Henning’s pyramid faces true north. The slope of the walls has been perfectly aligned to 57 degrees, 52 minutes, and 12 seconds. Herman Henning informed Steve Daniels, that the alignment was to maximize effectiveness. The man went on to claim the pyramid made a big difference in his life. He didn’t elaborate other than say he could hear burros braying in the street below. Without question that’s better than listening to caged Chihuahua’s bark in someone’s backyard.

I wanted to interview Mr. Henning. The gentleman would be 97-years-old. An Oatman business owner told me that he’d passed away some time ago. I found no record of such. If Henning’s did depart this world, magical powers of the pyramid failed once again where eternal life is concerned. We saw that happen with the Egyptians.
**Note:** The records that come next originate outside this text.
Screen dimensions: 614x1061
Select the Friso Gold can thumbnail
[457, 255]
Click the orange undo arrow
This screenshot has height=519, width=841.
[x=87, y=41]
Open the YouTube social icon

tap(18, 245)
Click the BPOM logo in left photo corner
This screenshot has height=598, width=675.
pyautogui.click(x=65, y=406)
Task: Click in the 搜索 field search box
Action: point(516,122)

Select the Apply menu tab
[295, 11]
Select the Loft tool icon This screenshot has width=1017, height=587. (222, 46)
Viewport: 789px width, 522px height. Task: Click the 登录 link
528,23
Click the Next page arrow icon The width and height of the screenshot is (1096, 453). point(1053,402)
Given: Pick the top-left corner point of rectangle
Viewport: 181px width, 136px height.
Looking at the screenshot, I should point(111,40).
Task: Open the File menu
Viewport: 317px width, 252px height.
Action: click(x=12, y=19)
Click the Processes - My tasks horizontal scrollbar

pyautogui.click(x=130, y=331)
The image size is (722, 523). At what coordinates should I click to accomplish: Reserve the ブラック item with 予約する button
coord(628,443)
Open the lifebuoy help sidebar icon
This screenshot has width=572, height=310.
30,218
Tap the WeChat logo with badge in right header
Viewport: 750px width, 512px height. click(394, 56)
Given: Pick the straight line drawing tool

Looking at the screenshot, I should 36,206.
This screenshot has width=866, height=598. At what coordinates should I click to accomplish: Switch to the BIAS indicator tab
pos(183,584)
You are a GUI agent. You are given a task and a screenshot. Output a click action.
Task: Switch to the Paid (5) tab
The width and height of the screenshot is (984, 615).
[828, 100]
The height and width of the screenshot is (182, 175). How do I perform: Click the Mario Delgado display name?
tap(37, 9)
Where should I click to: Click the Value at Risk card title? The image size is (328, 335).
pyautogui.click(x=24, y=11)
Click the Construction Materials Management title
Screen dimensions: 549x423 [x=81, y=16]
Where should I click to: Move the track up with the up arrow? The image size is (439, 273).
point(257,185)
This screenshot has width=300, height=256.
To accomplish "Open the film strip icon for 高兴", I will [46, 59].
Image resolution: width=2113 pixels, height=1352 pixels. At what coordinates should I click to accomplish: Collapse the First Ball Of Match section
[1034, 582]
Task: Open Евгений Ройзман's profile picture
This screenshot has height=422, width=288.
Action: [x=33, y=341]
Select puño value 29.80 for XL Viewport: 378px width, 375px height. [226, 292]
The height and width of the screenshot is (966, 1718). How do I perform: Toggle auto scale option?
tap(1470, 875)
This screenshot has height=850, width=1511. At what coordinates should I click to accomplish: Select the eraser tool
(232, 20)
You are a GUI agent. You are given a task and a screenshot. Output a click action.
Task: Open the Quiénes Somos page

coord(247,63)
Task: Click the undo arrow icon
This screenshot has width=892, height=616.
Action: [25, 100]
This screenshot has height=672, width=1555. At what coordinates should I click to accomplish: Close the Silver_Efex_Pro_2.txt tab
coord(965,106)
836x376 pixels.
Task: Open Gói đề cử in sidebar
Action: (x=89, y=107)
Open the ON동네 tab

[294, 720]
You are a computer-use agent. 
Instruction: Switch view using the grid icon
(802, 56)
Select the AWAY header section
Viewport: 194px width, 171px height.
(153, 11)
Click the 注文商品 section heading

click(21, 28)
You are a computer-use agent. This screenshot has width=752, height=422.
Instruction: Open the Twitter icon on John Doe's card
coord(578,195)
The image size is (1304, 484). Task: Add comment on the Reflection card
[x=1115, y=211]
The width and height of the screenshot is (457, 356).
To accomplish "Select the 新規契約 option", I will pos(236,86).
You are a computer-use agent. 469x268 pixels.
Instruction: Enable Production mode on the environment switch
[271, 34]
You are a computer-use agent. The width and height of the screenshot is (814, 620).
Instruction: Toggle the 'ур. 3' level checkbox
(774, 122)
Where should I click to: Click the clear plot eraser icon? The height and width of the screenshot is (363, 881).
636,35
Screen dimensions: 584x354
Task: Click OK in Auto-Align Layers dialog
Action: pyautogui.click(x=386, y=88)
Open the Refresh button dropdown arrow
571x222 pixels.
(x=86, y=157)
Next time friends or relatives roll into Havasu, Joleen and I will make it a point to haul them to Oatman just like the others. With added history in my memory bank, I’ll be able to point to the hills and say with unquestionable intellect,

“A Denmark beautician and his wife built that pyramid in hopes of obtaining eternal life.

They’ll either be impressed by my knowledge or call me a liar.

As I mentioned earlier, one of Herman Henning’s ultimate reasons for constructing a pyramid was to harness special powers from the heavens. Only Mr. Henning can say for sure if this worked. Unfortunately it appears he left town permanently. On a quizzical note, perhaps he’s merely lost in Oatman and can’t be found?

If Henning’s pyramid does generate unlimited energy, a portion of it might be tapped to help with the community restroom dilemma. Perhaps a few solar panels placed on top of the unusual building, with electrical wires extending downward to the brick outhouse could be arranged. Celestial current would then be utilized to power-up giant ventilation fans.

I’m absolutely positive should Herman Henning ever return home, and had to enter that public facility, he would not hesitate one iota in saying,

“Go for it!”

My guests would thank him for the gesture!